Absence of key aide to Kim Jong Un hailed as ‘positive sign’ in nuclear talks
Hardliner Kim Yong Chol is thought to have been removed from his post in the wake of the early ending of February’s summit with Donald Trump.
North Korean leader Kim Jong Un’s most trusted policy adviser apparently has been removed from one of his posts, a South Korean politician has said.
The possible personnel reshuffle comes in the wake of the breakdown of the North Korea-US summit in February and as the North Korean leader visits Russia.

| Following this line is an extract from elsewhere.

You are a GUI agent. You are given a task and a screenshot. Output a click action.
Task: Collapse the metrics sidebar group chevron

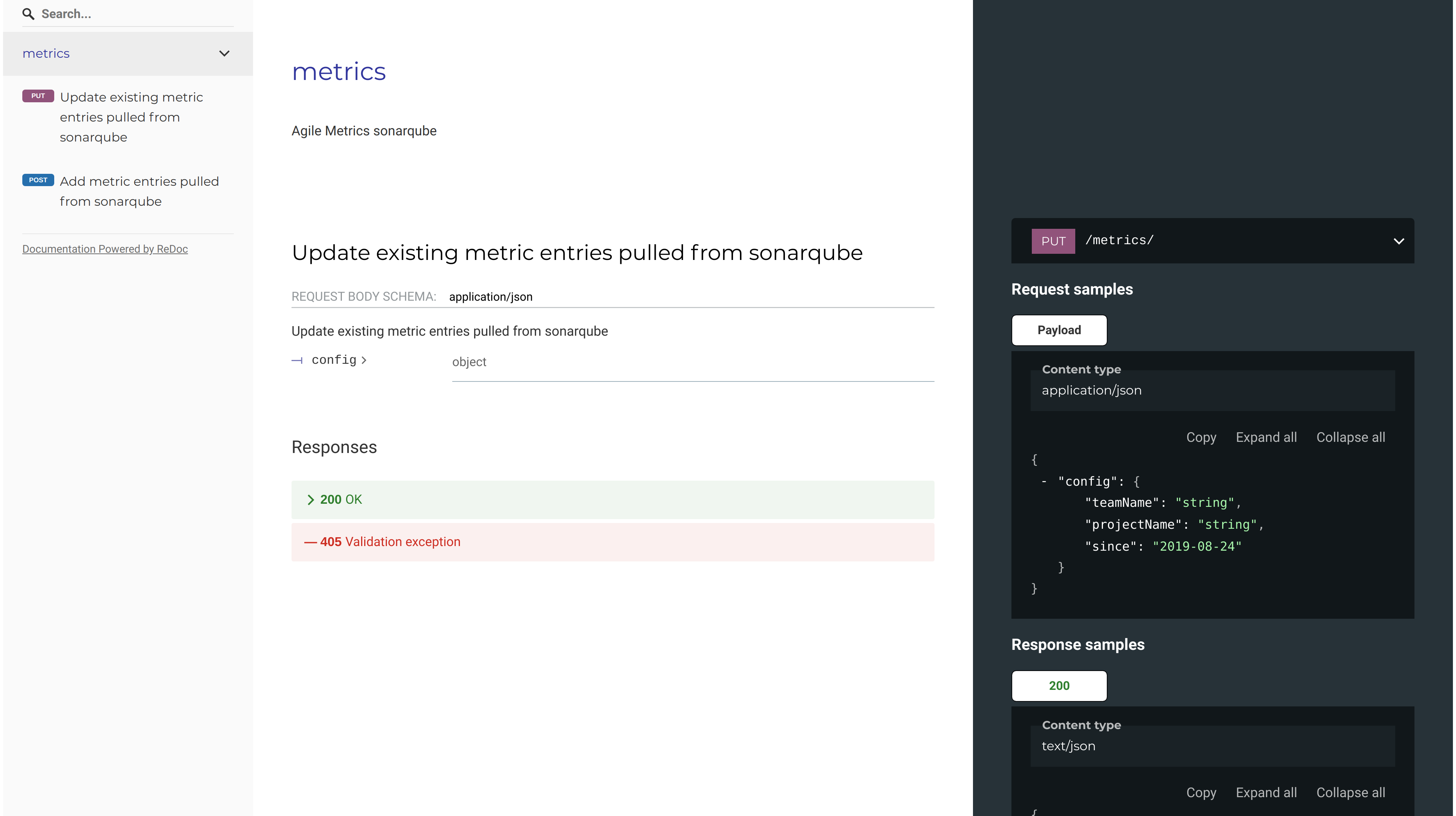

The head of the South Korean parliament’s intelligence committee, Lee Hye-hoon, cited South Korea’s main spy agency as saying that Kim Yong Chol lost his Workers’ Party post in charge of relations with South Korea earlier this month.

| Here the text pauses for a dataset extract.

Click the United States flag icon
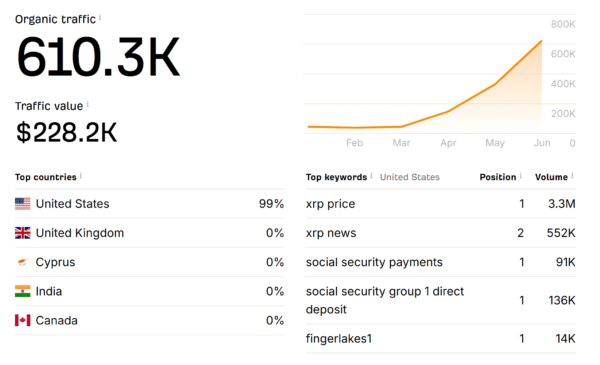 [x=23, y=204]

He was replaced by the little-known Jang Kum Chol as the director of the party’s United Front Department, Lee said.
Ms Lee said she obtained the information at a private briefing from the National Intelligence Service.
Kim Yong Chol has been North Korea’s top nuclear negotiator and counterpart of US secretary of state Mike Pompeo since Kim Jong Un entered nuclear talks with the US early last year.
He travelled to Washington and met President Donald Trump twice before Mr Kim’s two summits with Mr Trump.
His rise had baffled many North Korea watchers because he handled South Korea ties, not international or US relations.
Previously, he was a military intelligence chief believed to be behind a number of provocations, including two deadly attacks in 2010 that killed 50 South Koreans and an alleged 2014 cyber-attack on Sony Pictures.
Both Seoul and Washington imposed sanctions on him in recent years.
The NIS and the Unification Ministry, a Seoul agency responsible for North Korea ties, said they could not immediately confirm the information on Kim Yong Chol.
The NIS has a mixed record in confirming developments in North Korea.
But if confirmed, Kim Yong Chol’s replacement would add to speculation that he is being sidelined from nuclear diplomacy to take the responsibility for the failure of the February summit in Hanoi.
Kim Jong Un, who is desperate to revive his country’s moribund economy, returned home empty-handed from Hanoi after Mr Trump rejected his calls for easing US-led sanctions in return for dismantling a key nuclear complex, a limited denuclearisation step.
(Pyongyang's) significantly diminished reliance on Kim Yong Chol is a very positive sign for the denuclearisation negotiations between North Korea and the United States Cheong Seong-Chang, analyst
Kim Yong Chol was not among a list of officials accompanying Kim Jong Un on his current visit to Russia, which began earlier on Wednesday.
Many experts in South Korea said North Korean foreign minister Ri Yong Ho and first vice foreign minister Choe Son Hui would take the lead in the nuclear diplomacy.
“(Pyongyang’s) significantly diminished reliance on Kim Yong Chol is a very positive sign for the denuclearisation negotiations between North Korea and the United States,” said Cheong Seong-Chang, an analyst at South Korea’s Sejong Institute.
He called Kim Yong Chol “most responsible” for the second summit’s failure due to his hardline stance.
While the NIS believes the personnel change possibly indicates that the department takes a back seat in the nuclear negotiations with Washington going forward, the spy agency also said it was not immediately clear whether Kim Yong Chol would be removed from the talks entirely or immediately, Ms Lee said.
Mr Kim still maintains several other prominent titles, including vice chairman of the Workers Party’s Central Committee and a member of the powerful State Affairs Commission.